Let $C$ be a projective smooth curve over $\mathbb{Q}_p^\text{ur}$.
I wonder if it is possible that $C(\mathbb{Q}_p^\text{ur})=\emptyset$.
Here is my random guess:
Consider any regular model $\mathscr{C} \longrightarrow \operatorname{Spec}\mathbb{Z}_p^\text{ur}$ of $C \longrightarrow \operatorname{Spec}\mathbb{Q}_p^\text{ur}$. The special fibre is a curve over $\overline{\mathbb{F}}_p$ and it can not have a smooth point (otherwise Hensel's lemma would give a $\mathbb{Q}_p^\text{ur}$-point of the generic fibre).

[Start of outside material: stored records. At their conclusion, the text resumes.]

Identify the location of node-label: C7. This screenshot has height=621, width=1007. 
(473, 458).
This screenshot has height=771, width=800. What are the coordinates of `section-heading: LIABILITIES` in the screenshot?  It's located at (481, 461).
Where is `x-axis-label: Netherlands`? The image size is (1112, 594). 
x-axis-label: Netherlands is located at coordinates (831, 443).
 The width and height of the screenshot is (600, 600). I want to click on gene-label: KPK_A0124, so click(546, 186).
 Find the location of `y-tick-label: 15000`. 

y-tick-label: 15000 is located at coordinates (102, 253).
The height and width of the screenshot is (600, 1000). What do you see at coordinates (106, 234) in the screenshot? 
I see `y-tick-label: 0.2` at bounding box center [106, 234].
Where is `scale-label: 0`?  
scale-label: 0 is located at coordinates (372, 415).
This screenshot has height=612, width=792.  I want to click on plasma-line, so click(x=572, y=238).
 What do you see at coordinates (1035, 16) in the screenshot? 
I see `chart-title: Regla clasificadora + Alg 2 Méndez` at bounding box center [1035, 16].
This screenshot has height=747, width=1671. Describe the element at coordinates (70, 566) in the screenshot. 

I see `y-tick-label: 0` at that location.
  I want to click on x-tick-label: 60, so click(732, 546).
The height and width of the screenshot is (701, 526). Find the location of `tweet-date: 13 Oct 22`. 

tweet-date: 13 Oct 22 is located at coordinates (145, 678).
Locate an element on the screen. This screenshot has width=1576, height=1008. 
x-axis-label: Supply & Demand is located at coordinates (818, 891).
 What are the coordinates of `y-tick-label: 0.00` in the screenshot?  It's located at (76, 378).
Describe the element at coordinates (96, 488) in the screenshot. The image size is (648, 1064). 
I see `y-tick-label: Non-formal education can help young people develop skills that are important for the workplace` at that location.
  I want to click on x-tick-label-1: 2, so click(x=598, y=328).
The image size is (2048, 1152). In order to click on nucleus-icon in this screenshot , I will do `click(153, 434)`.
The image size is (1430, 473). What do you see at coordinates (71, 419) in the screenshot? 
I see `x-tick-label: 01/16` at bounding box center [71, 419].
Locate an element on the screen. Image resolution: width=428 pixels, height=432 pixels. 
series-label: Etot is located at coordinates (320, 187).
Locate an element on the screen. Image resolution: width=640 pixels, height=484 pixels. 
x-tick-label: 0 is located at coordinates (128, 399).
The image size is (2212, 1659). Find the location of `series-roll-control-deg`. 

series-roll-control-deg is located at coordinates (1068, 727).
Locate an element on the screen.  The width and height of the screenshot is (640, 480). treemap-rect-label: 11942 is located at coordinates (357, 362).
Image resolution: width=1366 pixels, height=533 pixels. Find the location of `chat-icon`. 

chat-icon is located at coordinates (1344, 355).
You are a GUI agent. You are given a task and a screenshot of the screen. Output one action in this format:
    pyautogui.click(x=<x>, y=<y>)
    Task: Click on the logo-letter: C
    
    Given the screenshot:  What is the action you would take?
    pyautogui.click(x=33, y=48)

I can imagine that for some particular model, every irreducible component of the special fibre has multiplicity $\geq 2$.
But I can not imagine that special fibre of every regular model has no smooth point.
For example, the curve $C: X^3 + pY^3 + p^2Z^3 = 0$ is smooth and doesn't have a $\mathbb{Q}_p^\text{ur}$-point.
If $[x, y, z]$ is a $\mathbb{Q}_p^\text{ur}$-point on $C$, then we may choose the projective coordinates in such a way that $\min(v(x), v(y), v(z)) = 0$, where $v$ stands for the $p$-adic valuation.
From the equality $x^3 + py^3 + p^2z^3 = 0$, we see that $v(x) > 0$, and hence we can write $x = px'$.
Substituing into the equation, we again find $v(y) > 0$ and hence $y = py'$; and then $v(z) > 0$.
This contradicts the assumption that $\min(v(x), v(y), v(z)) = 0$.